Combat Clara's Blindness

At 13 years old, Clara is already a unique individual. She was born with a rare disease, Lebers Congenital Amaurosis type 6 (LCA6). This causes her to be legally blind. She also has strabismus (mis-alignment), nystagmus (her eyes wiggle) and lacks the ability to decipher colors, details and depth perception. She reads Braille and uses a cane. Despite her challenges, she lives life to the fullest. Clara loves being the center of attention, especially if it is on a stage. She has fine tuned her ears to play the piano, flute and sing.

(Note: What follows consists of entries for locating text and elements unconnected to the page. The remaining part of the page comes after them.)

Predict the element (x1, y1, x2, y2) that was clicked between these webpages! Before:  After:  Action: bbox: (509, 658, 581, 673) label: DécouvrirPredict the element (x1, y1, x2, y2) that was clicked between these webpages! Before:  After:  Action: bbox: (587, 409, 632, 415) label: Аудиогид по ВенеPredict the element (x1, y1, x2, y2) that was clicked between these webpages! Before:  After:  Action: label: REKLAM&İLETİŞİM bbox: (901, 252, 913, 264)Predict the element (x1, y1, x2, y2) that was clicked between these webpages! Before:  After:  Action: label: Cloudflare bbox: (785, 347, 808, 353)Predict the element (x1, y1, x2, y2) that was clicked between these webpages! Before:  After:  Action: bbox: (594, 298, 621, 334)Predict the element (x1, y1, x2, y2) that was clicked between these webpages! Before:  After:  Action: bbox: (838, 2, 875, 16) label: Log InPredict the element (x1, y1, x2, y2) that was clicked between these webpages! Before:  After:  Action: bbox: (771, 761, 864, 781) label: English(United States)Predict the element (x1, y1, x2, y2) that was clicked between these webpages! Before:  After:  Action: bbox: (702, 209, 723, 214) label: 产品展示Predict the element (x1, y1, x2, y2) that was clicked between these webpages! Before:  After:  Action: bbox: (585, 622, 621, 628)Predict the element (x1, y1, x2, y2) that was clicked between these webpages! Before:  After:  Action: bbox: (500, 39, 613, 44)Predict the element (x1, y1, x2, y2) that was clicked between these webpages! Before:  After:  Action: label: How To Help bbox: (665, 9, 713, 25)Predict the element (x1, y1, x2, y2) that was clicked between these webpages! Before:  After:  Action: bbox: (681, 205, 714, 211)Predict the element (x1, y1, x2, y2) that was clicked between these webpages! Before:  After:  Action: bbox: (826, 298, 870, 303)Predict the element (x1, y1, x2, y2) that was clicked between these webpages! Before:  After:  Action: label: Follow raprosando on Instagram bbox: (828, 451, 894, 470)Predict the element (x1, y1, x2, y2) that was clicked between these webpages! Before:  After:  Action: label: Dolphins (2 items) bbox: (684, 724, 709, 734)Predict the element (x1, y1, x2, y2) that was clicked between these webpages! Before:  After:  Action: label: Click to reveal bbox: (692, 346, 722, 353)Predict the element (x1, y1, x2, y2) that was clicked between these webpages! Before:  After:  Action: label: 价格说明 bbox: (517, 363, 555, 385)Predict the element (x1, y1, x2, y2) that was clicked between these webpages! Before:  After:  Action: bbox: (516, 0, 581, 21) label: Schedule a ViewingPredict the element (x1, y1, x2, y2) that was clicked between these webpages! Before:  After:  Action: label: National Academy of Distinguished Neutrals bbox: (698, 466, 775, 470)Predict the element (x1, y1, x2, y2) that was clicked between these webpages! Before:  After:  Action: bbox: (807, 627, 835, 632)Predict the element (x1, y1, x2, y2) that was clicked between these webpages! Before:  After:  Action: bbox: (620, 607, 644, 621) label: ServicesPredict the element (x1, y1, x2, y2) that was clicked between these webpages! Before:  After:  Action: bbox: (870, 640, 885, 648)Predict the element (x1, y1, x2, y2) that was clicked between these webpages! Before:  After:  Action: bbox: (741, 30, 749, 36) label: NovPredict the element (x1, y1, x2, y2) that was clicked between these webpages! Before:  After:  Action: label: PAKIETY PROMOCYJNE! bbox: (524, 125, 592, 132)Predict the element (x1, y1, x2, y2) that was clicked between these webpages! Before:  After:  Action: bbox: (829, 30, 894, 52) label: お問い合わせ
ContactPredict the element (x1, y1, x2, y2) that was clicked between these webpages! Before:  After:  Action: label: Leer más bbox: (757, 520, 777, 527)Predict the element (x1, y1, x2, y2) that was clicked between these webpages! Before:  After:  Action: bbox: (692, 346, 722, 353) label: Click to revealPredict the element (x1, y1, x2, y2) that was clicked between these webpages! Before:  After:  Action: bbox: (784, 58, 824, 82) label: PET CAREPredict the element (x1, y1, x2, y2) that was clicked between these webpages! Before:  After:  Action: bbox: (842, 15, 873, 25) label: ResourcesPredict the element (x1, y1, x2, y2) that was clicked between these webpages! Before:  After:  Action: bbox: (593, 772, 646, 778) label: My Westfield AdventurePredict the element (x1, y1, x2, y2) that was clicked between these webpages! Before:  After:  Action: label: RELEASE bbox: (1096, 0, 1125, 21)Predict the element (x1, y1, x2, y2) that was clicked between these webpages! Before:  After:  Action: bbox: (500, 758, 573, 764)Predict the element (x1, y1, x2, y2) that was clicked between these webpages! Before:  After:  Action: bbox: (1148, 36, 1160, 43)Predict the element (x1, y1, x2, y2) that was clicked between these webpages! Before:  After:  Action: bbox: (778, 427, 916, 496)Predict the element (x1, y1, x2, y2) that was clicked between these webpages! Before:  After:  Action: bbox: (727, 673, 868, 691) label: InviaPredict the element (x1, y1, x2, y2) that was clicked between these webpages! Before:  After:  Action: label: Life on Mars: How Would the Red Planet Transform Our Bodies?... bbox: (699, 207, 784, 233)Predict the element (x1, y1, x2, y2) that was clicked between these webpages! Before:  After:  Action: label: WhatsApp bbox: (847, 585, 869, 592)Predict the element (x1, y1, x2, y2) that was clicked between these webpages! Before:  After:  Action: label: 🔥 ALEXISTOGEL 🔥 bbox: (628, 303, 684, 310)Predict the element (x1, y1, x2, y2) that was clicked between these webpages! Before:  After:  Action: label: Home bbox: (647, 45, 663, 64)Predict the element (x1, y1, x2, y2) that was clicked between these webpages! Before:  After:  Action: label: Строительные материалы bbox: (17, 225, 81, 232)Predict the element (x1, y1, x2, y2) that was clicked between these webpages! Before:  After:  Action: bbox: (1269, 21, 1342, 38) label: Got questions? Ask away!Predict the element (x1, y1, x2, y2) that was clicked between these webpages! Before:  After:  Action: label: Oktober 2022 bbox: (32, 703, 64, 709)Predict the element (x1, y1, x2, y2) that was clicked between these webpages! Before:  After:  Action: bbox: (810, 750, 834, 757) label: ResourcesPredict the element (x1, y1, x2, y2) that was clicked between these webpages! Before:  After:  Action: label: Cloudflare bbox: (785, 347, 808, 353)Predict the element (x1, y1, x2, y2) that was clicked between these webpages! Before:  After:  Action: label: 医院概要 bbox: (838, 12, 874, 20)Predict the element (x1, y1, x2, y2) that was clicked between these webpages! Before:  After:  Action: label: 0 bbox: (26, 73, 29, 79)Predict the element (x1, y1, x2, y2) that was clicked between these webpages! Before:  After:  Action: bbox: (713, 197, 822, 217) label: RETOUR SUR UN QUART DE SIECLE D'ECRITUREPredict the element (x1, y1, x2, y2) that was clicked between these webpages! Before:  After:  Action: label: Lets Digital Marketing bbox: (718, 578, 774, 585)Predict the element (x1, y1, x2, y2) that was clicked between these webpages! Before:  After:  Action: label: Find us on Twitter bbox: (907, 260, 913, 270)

Cheering, Marching Band, Horse Riders Club, Track, Girl Scouts and 4-H are a few of her after school activities. Clara has never let her blindness stop her, but this gene therapy will preserve the little vision she does have and quite possibly improve it. Without this treatment, this degenerative disease will take away the vision that she does have.

LCA6 caused by mutations in RPGRIP1 is a rare disease, so there is very little commercial interest because the perceived profits are too low. It is frustrating to know that a possible treatment has been discovered but isn’t being developed because there is a lack of funding.

Funds raised will enable development of a treatment. Your donation will directly support manufacturing and safety testing for clinical trials. People like you and me are coming together to support this program because there is no commercial interest. The future of this program depends on private support. In total the project needs $2 million to develop the drug, perform clinical trials and begin to treat patients by 2025.

I know there are many fundraisers out there and I truly appreciate your consideration. Every bit will help and together will make a difference for people who have this rare disease.